==== Rows ====

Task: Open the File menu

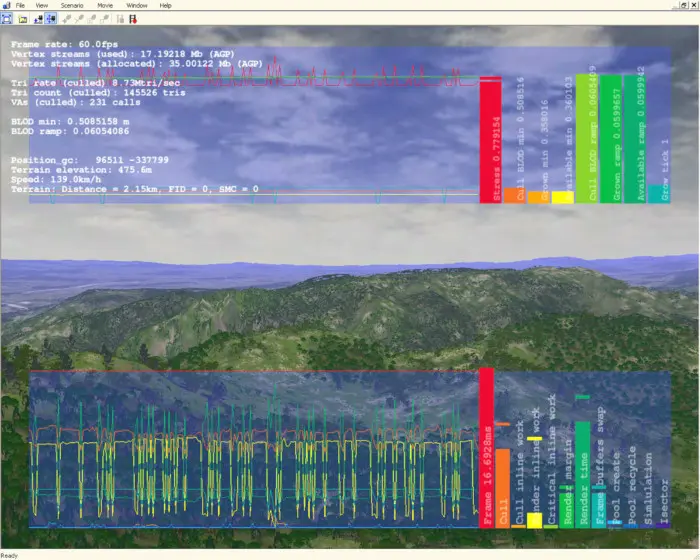Action: click(x=21, y=5)
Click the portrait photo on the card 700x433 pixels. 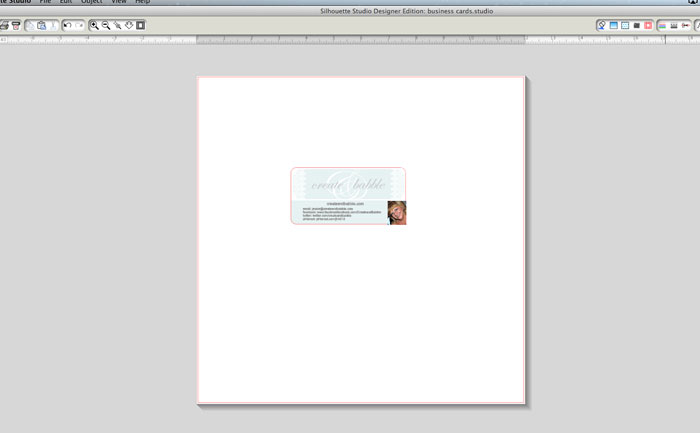[396, 212]
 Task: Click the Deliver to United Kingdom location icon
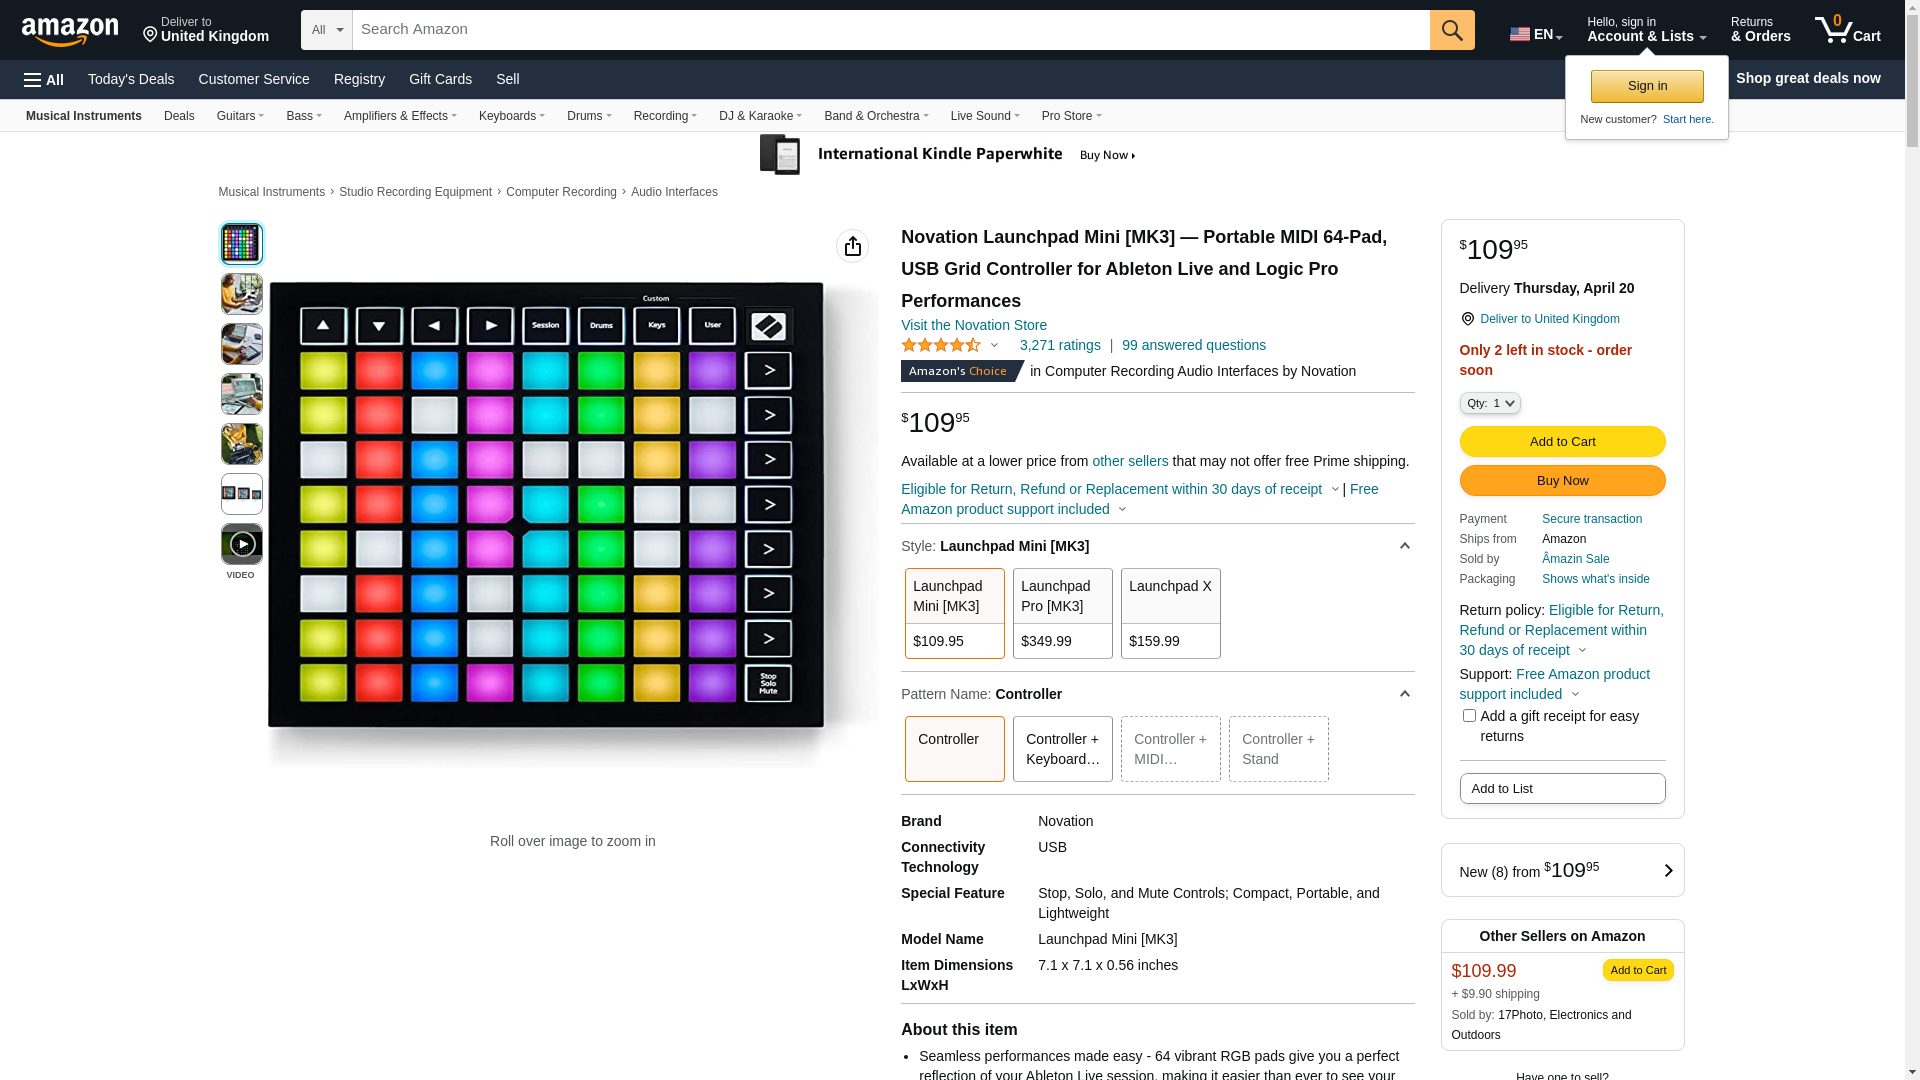coord(1467,319)
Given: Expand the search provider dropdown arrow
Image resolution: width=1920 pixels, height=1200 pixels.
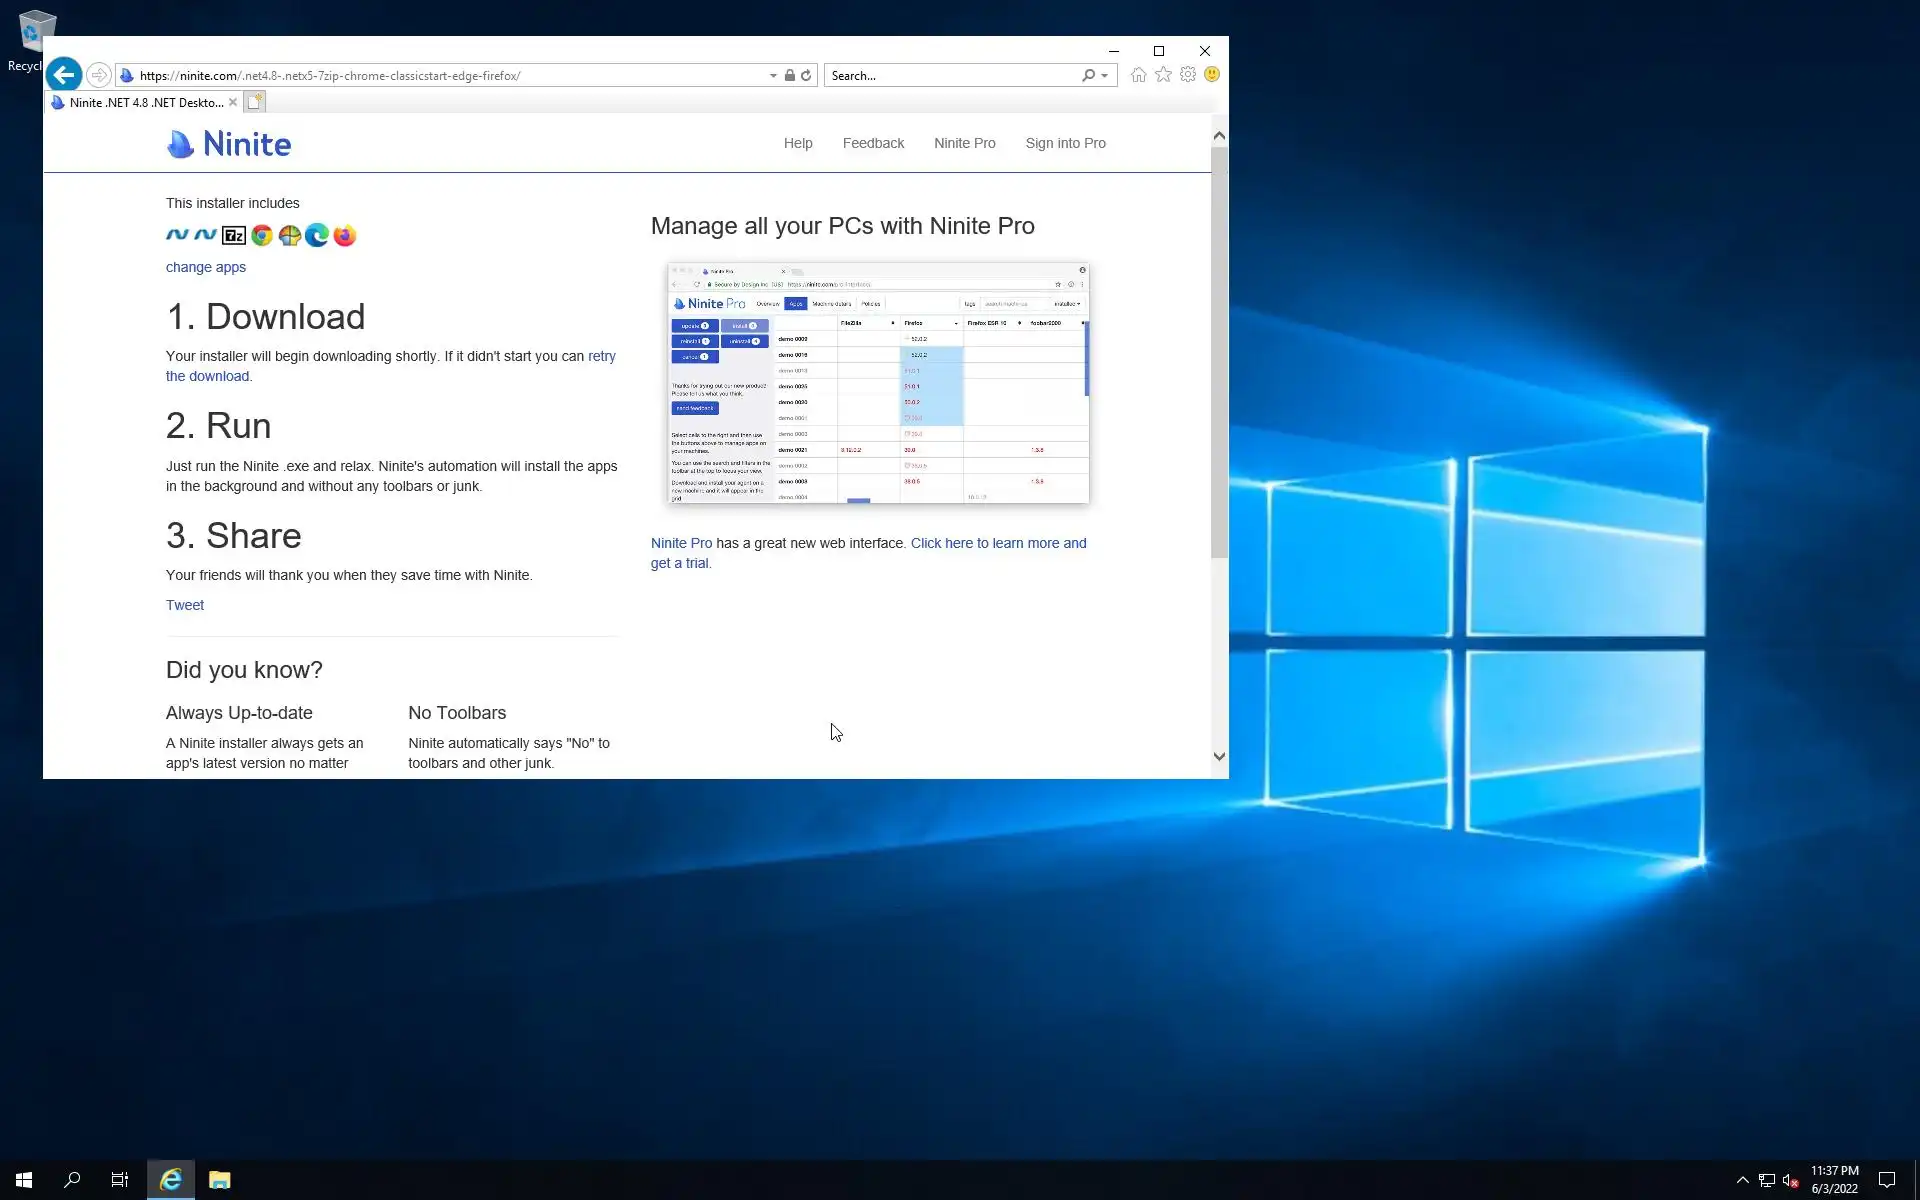Looking at the screenshot, I should (1104, 76).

====

Instructions to follow: Quote the material word for word, starting with the line containing "Task: Click the" and continuing through its last line. Omit the pictures.

Correct response:
 Task: Click the Deliver to United Kingdom location icon
coord(1467,319)
Given: Expand the search provider dropdown arrow
Image resolution: width=1920 pixels, height=1200 pixels.
Looking at the screenshot, I should (1104, 76).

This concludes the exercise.